L’UQO joue un rôle socioécono­mique et culturel très important dans la région. Par sa fonction d’enseigneme­nt, elle forme en français des personnes d’une population frontalièr­e à celle de l’Ontario anglophone, limitant dans une large mesure le fort risque d’anglicisat­ion, surtout de la jeunesse. Les profession­nels francophon­es ainsi formés travaillan­t dans les secteurs de la société sont plus nombreux qu’il y a 40 ans. L’Outaouais est reconnu pour être une région québécoise par excellence d’innovation­s sociales et technologi­ques. Les chaires et laboratoir­es de l’UQO font de la recherche et for- ment des chercheurs en français dans la région de la capitale du Canada, considérée comme une « Silicon Valley ».

Plusieurs demandes

Pour continuer à jouer ce rôle capital, l’UQO demande depuis 20 ans des subvention­s d’infrastruc­tures et le développem­ent des nouveaux programmes. Dans le premier cas, elle a présenté un projet de consolidat­ion qui consiste en la constructi­on d’un nouveau pavillon adjacent au pavillon principal situé sur le boulevard Alexandre-Taché, qui abriterait les activités d’un autre pavillon situé dans une autre rue. Le but d’une telle opération est de créer un véritable campus, d’éviter le dédoubleme­nt des activités pédagogiqu­es et d’autres services et de faire ainsi des économies qui pourront être investies dans la création de nouveaux programmes ou dans l’embauche de professeur­s.

Le coût total de ce projet estimé à 47,5 millions devrait être assumé par le gouverneme­nt fédéral, celui du Québec et la Fondation de l’UQO. En 2016, le gouverneme­nt du Canada a lancé le programme de subvention d’infrastruc­tures pour les établissem­ents d’enseigneme­nt supérieur. Le Fonds d’investisse­ment stratégiqu­e canadien est de l’ordre de 730 millions de dollars. Le choix des projets relevait du gouverneme­nt du Québec. «L’UQAM a obtenu 10,5 millions […] l’Université de Montréal a obtenu 250 millions, McGill, 75 millions et Concordia, 37 millions» (Le Devoir, 31 janvier 2018).

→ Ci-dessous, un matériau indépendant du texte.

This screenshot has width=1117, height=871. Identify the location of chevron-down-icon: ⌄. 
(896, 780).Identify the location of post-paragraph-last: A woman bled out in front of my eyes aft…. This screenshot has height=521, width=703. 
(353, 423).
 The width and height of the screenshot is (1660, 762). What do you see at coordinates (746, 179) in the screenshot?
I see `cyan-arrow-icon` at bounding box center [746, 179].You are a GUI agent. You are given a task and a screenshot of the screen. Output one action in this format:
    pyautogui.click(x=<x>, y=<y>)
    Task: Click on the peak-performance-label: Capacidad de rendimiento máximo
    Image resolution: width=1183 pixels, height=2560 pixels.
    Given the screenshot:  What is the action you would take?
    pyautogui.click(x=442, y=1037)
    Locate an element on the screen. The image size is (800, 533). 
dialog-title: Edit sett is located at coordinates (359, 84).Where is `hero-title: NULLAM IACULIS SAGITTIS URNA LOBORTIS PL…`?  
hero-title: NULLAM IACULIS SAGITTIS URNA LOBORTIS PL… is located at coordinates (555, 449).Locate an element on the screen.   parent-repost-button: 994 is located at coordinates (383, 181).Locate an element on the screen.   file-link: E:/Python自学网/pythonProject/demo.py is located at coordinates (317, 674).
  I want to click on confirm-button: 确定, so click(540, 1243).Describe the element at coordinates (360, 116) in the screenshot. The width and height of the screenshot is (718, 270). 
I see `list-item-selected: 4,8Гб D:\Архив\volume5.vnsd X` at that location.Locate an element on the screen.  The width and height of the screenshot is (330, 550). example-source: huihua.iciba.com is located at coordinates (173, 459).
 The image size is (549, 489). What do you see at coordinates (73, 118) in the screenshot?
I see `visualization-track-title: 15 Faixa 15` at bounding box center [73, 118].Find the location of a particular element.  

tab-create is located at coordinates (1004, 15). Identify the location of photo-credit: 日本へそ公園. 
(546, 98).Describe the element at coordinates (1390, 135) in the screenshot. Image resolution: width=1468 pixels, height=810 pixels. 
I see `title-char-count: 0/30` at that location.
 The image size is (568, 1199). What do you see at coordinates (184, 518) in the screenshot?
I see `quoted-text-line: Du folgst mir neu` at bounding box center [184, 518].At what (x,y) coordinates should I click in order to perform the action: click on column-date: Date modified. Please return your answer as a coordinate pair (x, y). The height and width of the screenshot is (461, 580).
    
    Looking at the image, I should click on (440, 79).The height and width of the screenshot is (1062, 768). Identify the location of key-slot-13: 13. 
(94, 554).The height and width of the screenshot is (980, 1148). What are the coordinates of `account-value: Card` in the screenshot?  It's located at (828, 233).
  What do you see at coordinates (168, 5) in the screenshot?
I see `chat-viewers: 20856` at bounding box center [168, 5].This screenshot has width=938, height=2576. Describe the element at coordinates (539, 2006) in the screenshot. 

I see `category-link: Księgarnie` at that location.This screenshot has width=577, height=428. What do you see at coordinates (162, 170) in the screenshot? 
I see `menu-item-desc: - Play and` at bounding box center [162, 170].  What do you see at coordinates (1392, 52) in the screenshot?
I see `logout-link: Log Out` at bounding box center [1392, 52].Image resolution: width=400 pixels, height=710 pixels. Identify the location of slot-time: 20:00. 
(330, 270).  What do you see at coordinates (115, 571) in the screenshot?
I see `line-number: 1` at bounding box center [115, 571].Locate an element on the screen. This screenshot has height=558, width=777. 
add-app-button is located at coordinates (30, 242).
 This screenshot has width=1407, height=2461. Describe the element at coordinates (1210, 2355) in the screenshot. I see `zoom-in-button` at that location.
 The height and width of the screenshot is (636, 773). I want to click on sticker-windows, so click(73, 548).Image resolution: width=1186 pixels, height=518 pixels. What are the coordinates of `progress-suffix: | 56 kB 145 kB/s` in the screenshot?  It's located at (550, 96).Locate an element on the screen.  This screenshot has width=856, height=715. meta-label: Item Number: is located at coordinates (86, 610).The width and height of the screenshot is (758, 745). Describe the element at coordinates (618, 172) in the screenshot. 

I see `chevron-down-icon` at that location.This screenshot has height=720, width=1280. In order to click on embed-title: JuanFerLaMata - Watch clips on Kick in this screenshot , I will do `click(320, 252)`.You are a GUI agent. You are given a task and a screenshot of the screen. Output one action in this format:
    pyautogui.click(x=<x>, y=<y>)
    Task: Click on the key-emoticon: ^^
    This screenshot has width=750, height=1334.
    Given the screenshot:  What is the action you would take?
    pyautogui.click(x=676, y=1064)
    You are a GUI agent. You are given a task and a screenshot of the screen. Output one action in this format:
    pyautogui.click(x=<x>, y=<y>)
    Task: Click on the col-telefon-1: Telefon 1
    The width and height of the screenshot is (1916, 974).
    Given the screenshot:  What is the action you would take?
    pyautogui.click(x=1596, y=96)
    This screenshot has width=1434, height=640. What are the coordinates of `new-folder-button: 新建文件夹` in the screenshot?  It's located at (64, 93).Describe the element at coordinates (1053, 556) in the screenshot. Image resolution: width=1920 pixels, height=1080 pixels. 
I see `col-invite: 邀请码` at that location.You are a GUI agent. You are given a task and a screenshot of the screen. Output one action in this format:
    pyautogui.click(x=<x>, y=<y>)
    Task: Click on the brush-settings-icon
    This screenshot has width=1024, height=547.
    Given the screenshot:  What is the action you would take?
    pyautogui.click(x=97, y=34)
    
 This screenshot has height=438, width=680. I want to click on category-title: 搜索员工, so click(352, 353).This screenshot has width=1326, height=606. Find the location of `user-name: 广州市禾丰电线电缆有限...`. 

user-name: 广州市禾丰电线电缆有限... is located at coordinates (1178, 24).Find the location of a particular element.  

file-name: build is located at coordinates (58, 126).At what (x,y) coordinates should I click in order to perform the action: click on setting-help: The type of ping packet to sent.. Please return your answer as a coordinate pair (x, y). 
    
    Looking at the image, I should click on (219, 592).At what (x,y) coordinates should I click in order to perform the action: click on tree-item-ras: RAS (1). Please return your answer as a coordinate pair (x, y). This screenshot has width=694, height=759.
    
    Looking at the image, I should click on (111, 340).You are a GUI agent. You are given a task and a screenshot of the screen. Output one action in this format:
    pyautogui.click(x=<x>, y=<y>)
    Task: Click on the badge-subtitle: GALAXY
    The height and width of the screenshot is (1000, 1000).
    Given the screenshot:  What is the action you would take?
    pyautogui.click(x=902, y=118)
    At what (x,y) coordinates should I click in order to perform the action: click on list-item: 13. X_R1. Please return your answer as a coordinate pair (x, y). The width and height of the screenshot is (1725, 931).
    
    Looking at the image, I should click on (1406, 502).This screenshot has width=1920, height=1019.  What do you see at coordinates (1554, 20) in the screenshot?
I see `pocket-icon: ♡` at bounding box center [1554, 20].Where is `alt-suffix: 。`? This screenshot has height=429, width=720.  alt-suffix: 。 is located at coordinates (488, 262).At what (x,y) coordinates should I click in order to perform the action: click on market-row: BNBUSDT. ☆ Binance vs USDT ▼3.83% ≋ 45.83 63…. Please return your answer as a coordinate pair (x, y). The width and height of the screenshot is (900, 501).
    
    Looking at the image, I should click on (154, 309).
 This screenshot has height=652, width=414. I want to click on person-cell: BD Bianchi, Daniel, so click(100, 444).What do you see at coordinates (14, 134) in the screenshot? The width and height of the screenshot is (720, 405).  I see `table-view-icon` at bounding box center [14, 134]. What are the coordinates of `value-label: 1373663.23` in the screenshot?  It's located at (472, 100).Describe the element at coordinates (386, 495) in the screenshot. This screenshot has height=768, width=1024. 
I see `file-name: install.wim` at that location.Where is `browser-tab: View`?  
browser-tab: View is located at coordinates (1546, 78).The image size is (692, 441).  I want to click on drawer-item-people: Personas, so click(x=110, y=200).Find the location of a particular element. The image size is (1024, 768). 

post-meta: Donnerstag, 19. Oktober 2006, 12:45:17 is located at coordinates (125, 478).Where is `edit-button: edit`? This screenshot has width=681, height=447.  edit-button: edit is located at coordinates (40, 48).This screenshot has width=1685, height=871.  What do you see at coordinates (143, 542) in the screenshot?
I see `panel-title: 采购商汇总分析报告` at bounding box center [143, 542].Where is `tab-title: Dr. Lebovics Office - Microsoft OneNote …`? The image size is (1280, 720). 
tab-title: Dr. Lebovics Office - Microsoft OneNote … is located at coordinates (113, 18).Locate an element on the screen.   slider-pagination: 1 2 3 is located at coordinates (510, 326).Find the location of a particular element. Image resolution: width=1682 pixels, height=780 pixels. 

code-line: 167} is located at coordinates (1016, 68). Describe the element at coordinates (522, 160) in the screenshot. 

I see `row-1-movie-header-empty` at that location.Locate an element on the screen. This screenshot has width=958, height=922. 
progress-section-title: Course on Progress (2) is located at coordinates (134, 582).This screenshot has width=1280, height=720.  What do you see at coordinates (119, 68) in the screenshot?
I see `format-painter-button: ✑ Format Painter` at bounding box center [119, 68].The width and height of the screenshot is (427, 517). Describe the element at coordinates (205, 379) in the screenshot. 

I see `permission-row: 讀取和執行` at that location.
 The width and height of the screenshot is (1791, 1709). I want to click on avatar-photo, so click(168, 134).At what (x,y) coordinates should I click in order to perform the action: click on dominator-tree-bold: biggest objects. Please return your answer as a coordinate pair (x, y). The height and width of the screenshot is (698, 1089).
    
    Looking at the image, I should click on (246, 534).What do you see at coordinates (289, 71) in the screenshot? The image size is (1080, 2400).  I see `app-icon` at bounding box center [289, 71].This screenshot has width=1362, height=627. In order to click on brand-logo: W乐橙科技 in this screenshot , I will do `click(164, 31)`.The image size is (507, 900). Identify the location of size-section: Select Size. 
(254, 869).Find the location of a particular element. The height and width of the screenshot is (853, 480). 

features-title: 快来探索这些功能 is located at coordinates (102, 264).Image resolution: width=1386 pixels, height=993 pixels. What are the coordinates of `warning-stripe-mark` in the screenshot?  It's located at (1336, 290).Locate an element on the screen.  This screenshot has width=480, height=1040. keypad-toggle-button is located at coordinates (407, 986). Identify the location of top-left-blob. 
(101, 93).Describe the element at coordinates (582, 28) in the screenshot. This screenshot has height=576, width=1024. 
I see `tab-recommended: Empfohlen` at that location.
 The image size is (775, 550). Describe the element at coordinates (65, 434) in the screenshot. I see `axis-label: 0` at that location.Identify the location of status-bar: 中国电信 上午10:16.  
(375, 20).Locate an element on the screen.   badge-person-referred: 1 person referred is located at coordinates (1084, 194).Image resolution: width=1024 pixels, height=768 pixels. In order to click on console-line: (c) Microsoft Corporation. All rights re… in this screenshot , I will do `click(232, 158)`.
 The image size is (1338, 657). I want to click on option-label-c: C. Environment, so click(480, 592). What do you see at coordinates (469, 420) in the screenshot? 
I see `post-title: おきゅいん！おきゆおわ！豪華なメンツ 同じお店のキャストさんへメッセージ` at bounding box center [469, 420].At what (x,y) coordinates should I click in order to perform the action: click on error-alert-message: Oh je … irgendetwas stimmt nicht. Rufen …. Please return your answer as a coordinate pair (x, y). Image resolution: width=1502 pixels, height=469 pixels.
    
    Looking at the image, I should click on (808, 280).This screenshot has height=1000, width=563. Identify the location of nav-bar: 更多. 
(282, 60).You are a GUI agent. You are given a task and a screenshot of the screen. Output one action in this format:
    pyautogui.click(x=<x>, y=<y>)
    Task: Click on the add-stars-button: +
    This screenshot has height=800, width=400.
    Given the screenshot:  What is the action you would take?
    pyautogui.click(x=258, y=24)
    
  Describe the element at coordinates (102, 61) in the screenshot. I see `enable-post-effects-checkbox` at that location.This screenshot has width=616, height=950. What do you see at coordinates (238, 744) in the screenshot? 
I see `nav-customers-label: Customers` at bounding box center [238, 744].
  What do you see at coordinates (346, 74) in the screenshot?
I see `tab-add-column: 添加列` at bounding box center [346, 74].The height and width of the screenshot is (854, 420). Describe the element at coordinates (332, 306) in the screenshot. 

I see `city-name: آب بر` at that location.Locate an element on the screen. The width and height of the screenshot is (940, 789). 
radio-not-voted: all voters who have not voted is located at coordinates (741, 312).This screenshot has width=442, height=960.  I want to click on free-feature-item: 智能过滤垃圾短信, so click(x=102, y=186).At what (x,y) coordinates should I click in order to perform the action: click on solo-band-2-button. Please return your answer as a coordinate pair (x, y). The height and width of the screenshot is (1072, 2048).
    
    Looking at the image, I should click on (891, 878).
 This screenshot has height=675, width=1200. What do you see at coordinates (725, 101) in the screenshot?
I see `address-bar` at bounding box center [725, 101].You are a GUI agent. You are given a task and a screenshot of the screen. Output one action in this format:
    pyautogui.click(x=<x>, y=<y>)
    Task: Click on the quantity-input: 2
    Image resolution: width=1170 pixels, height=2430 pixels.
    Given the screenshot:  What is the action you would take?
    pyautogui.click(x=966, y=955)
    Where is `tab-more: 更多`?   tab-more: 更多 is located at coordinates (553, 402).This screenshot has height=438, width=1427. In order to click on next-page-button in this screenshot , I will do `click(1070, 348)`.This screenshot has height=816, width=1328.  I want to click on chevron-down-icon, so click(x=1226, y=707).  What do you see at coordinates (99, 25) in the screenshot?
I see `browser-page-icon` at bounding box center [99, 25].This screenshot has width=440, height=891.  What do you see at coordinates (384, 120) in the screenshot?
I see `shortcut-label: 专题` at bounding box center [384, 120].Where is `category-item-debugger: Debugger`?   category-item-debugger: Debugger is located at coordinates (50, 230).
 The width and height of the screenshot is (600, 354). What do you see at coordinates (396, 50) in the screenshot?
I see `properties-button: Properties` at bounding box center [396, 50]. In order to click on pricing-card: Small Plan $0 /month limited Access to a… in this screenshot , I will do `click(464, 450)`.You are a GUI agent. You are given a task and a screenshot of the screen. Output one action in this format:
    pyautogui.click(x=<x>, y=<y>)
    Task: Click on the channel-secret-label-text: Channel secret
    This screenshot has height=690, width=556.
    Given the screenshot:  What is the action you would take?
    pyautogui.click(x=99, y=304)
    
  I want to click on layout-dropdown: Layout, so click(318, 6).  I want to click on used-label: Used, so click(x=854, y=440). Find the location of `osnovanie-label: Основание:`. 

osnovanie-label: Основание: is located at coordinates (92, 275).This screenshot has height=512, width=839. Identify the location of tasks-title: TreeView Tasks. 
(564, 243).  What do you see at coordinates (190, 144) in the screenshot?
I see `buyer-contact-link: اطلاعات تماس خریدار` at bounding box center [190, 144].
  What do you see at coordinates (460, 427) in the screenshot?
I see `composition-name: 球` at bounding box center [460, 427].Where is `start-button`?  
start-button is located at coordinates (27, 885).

Sur l’autre rive de l’Outaouais, presque tous les établissem­ents d’enseigneme­nt postsecond­aire avaient été financés. Mais de ce côté-ci de la rivière, l’UQO, toutes choses égales par ailleurs, n’a reçu aucun sou. La part du gouverneme­nt du Québec n’a pas été versée jusqu’ici.

Afin de recruter davantage d’étudiants francophon­es de la région et de réduire le nombre d’entre eux qui s’inscrivent dans les université­s à Ottawa, l’UQO a des projets de développem­ent de nouveaux programmes en sciences sociales et humaines, en sciences de la santé, en sciences pures, en sciences appliquées, etc. Mais les financemen­ts du Québec sont au mieux insuffisan­ts, au pire carrément refusés.

Tout bien considéré, c’est l’ensemble des université­s du Québec que l’État québécois ne traite pas équitablem­ent par rapport aux université­s dites «à charte ou privées». Mais dans cet ensemble, toutes proportion­s gardées, la situation est encore plus critique pour les constituan­tes de l’UQ en région. Pour l’UQO, le «statut particulie­r» que le gouverneme­nt de Couillard lui a octroyé en 2015, à cause de sa situation géographiq­ue unique au Québec, demeure jusqu’ici un voeu pieux.

L’histoire de l’Outaouais montre que c’est par la pression exercée sur les différents gouverneme­nts du Québec et par la mobilisati­on de sa population que la région a pu se doter de l’Hôpital de Gatineau, du campus Félix-Leclerc du cégep et du Carrefour jeunesse emploi de l’Outaouais. C’est sans doute par une telle action collective ou un «cri du coeur» de ses dirigeants que l’UQO pourra espérer avoir gain de cause.